For npm and Yarn Classic, the third-party patch-package library fills the gap. Modify the package in node_modules/, run npx patch-package <pkg>, and wire up a postinstall script to reapply on install.
Composer has cweagans/composer-patches, whose 2.0 release added a patches.lock.json for reproducibility. Patches can be local files or remote URLs and are applied during composer install. vaimo/composer-patches is an alternative that adds per-package patch definitions (so libraries can ship patches for their own dependencies) and more control over patch application order and depth.
Cargo has the third-party cargo-patch crate, which downloads crate source, applies .patch files, and writes the result to a directory for use with a [patch.crates-io] entry pointing at the patched output. patch-crate takes a workflow closer to patch-package: edit the crate source in place and generate the diff automatically.
Maven once had an official patch plugin that applied diffs using GNU patch under the hood, but it’s been retired.
Beyond those, the remaining language ecosystems expect you to fork. Bundler, Go, uv, Poetry, Mix, Swift PM, NuGet, Stack, and Cabal have no patch-file mechanism, built-in or third-party. pip has patch-package, Pub has patch_package, and Gradle has brambolt/gradle-patching, but none are widely adopted.
Substituting packages
byroot’s other proposal for Bundler was the ability to install one gem as a drop-in replacement for another:
gem "byroot-httpclient", as: "httpclient"
The context was the httpclient gem, which went unreleased from 2016 until 2025 while its vendored SSL root certificates expired and broke users. Everyone who needed a working version had to maintain their own fork. If someone publishes a maintained fork under a new name, you need it to satisfy the dependency constraints that other packages declare on the original.
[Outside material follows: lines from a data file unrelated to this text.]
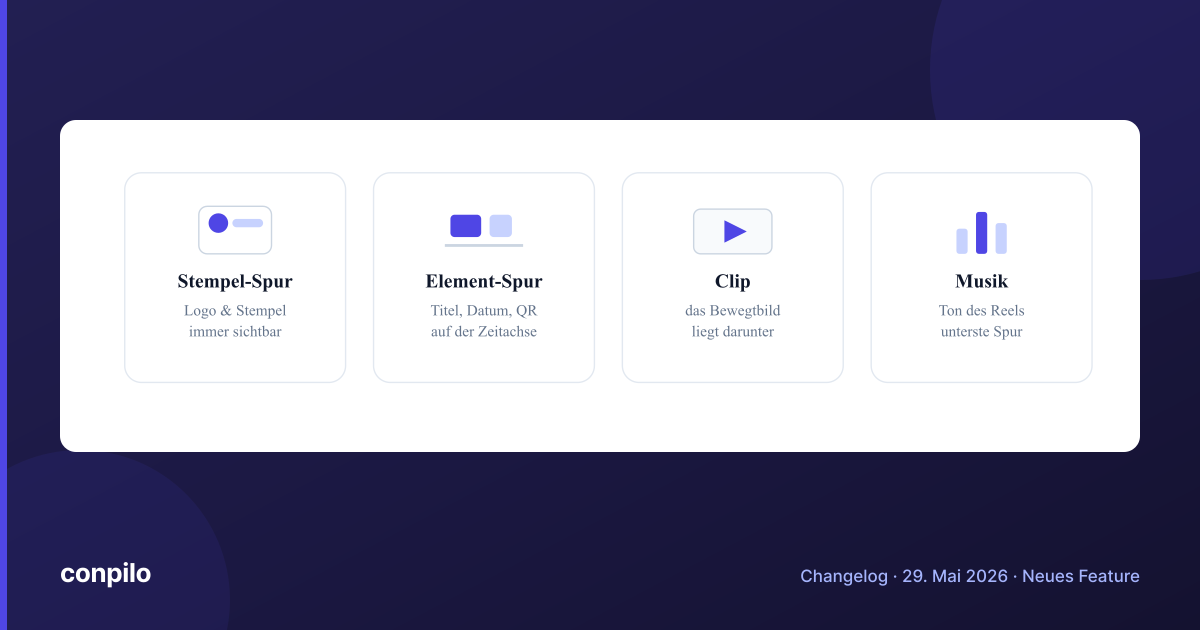Select the Clip heading
This screenshot has width=1200, height=630.
click(733, 282)
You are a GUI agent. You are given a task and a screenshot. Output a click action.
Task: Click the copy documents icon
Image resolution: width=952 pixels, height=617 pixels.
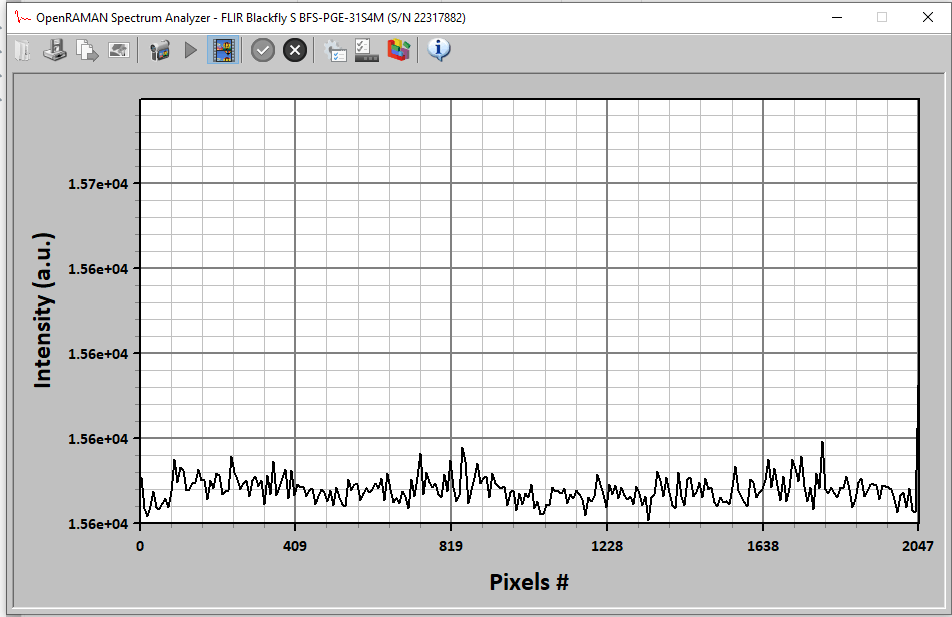(87, 50)
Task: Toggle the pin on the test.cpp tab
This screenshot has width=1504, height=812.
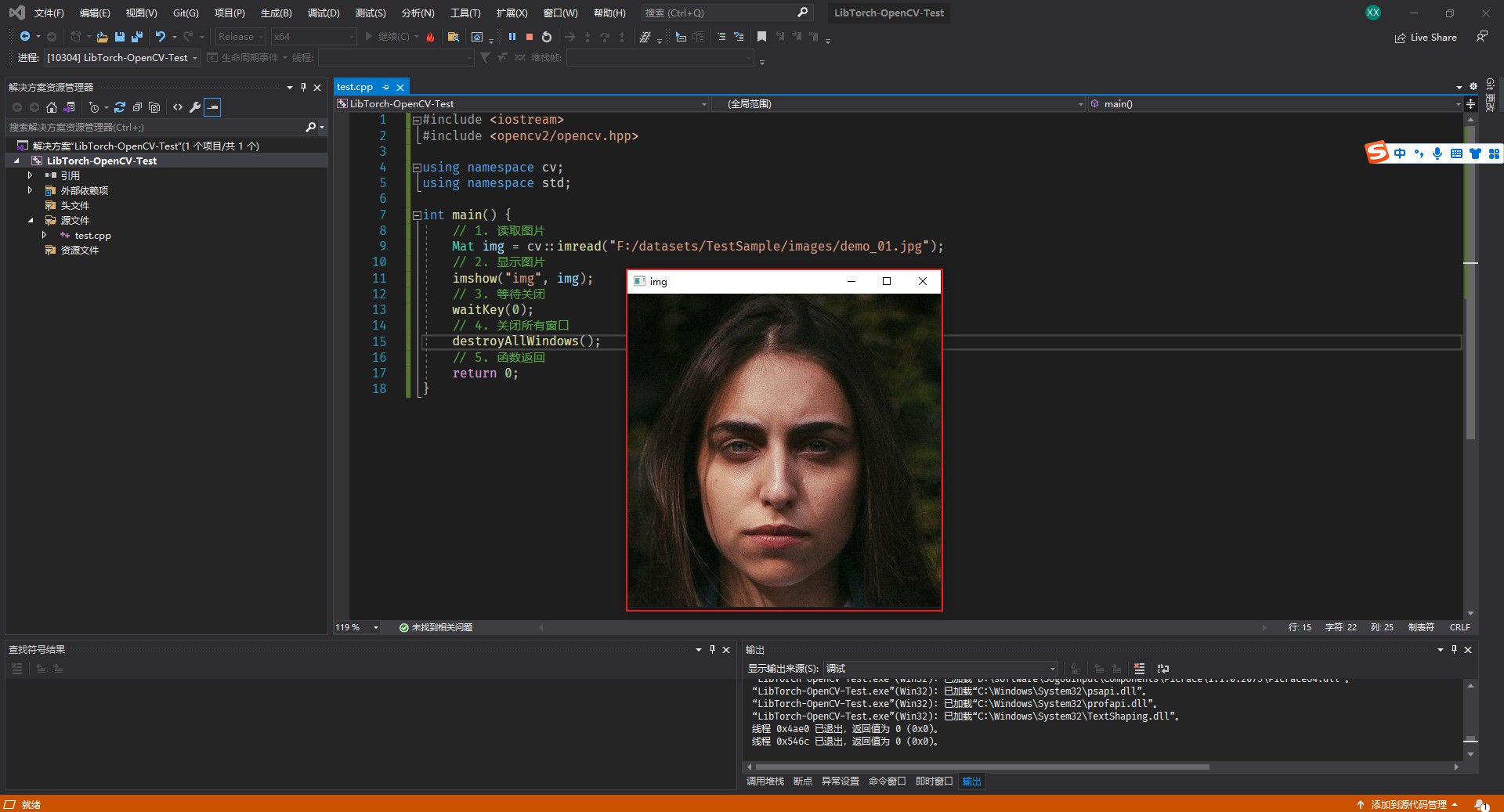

The npm: protocol does this in the JavaScript ecosystem:
{
"dependencies": {
"original-name": "npm:@yourorg/forked-name@^2.0.0"
}
}
pnpm, Yarn, and Bun support it too. Other ecosystems with substitution mechanisms:
- Composer
replacedeclares that your package provides the same thing as another, preventing both from being installed. - Gradle
dependencySubstitutionrules can swap any module for another at resolution time. - ManageIQ’s bundler-inject plugin adds an
override_gemcommand that redirects gems to forks or local paths viabundler.d/*.rbfiles without touching the Gemfile itself, the closest thing in the Ruby ecosystem to a built-in substitution mechanism.
byroot’s broader argument is about control: the application developer’s manifest is their domain, and they should be able to override any upstream constraint in it, especially when the person who wrote that constraint is no longer around. Without override and substitution capabilities, the alternative is maintaining forks for what could be a two-line fix, and maintaining them indefinitely if upstream never comes back.
Both approaches bring their own maintenance burden. A fork needs to stay in sync with upstream changes unrelated to the vulnerability. GitHub forks have issues, Actions, Dependabot, and security features all disabled by default, so a fork needs manual setup before it works as a proper maintained project. For a two-line security fix, that’s a lot of infrastructure to carry.
Patches are lighter, but they change what the lockfile entry means: you’re running code that doesn’t match the version recorded in the lock, and tools that audit dependencies against the lockfile won’t see the patch. SBOMs generated from the lockfile will list the unpatched version. Under the EU Cyber Resilience Act, which requires accurate dependency inventories for products with digital elements, that gap between what you’re running and what your tooling reports becomes a compliance problem.
Vendoring the source into your repository sidesteps the package manager entirely, but trades one set of problems for another: you’re now responsible for the entire package, not just the patch.
System package managers were designed around the assumption that carrying patches is part of the job. Language package managers were designed around the assumption that it shouldn’t be. As AI tooling makes vulnerability discovery faster, the number of dead packages with known CVEs will grow.